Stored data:
[Start of section]
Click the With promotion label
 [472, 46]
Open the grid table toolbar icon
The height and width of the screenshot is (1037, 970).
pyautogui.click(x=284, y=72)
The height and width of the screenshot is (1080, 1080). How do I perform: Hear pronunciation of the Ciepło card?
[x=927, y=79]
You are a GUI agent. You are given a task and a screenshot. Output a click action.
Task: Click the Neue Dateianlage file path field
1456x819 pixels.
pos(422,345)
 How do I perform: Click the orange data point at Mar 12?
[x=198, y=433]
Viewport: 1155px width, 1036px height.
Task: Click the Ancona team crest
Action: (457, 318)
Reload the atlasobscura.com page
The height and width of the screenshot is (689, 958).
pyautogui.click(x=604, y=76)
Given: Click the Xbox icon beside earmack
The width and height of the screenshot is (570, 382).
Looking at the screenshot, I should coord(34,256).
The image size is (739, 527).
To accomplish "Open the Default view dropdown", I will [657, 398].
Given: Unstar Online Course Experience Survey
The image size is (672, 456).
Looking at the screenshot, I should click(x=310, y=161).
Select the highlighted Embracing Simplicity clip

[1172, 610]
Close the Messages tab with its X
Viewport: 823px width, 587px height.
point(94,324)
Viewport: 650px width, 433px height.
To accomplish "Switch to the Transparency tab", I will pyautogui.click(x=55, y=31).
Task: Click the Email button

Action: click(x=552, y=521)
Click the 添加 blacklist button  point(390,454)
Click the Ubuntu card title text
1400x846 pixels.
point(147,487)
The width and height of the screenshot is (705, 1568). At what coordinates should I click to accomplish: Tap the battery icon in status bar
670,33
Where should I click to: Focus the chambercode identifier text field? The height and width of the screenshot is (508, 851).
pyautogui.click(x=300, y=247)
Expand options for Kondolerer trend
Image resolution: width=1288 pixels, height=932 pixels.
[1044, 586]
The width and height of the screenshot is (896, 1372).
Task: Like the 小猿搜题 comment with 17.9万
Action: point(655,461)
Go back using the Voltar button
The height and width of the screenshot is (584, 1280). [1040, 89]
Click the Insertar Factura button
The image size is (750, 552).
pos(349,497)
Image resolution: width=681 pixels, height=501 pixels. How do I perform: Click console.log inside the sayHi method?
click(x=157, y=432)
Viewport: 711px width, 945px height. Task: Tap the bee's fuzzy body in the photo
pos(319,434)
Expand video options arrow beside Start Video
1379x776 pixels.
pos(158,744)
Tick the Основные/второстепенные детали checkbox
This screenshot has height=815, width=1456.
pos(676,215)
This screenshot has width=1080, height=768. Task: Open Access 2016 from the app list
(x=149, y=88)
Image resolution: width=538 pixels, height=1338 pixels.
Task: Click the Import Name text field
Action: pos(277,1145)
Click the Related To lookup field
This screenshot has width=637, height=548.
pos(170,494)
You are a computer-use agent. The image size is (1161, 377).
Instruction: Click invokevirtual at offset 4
[End of section]
How to complete this task — Return the lines from the one containing "Click the Ubuntu card title text" through the last line of the records. Include both ends and nothing else.

Solution to the exercise —
Click the Ubuntu card title text
1400x846 pixels.
point(147,487)
The width and height of the screenshot is (705, 1568). At what coordinates should I click to accomplish: Tap the battery icon in status bar
670,33
Where should I click to: Focus the chambercode identifier text field? The height and width of the screenshot is (508, 851).
pyautogui.click(x=300, y=247)
Expand options for Kondolerer trend
Image resolution: width=1288 pixels, height=932 pixels.
[1044, 586]
The width and height of the screenshot is (896, 1372).
Task: Like the 小猿搜题 comment with 17.9万
Action: point(655,461)
Go back using the Voltar button
The height and width of the screenshot is (584, 1280). [1040, 89]
Click the Insertar Factura button
The image size is (750, 552).
pos(349,497)
Image resolution: width=681 pixels, height=501 pixels. How do I perform: Click console.log inside the sayHi method?
click(x=157, y=432)
Viewport: 711px width, 945px height. Task: Tap the bee's fuzzy body in the photo
pos(319,434)
Expand video options arrow beside Start Video
1379x776 pixels.
pos(158,744)
Tick the Основные/второстепенные детали checkbox
This screenshot has height=815, width=1456.
pos(676,215)
This screenshot has width=1080, height=768. Task: Open Access 2016 from the app list
(x=149, y=88)
Image resolution: width=538 pixels, height=1338 pixels.
Task: Click the Import Name text field
Action: pos(277,1145)
Click the Related To lookup field
This screenshot has width=637, height=548.
pos(170,494)
You are a computer-use agent. The image size is (1161, 377).
Instruction: Click invokevirtual at offset 4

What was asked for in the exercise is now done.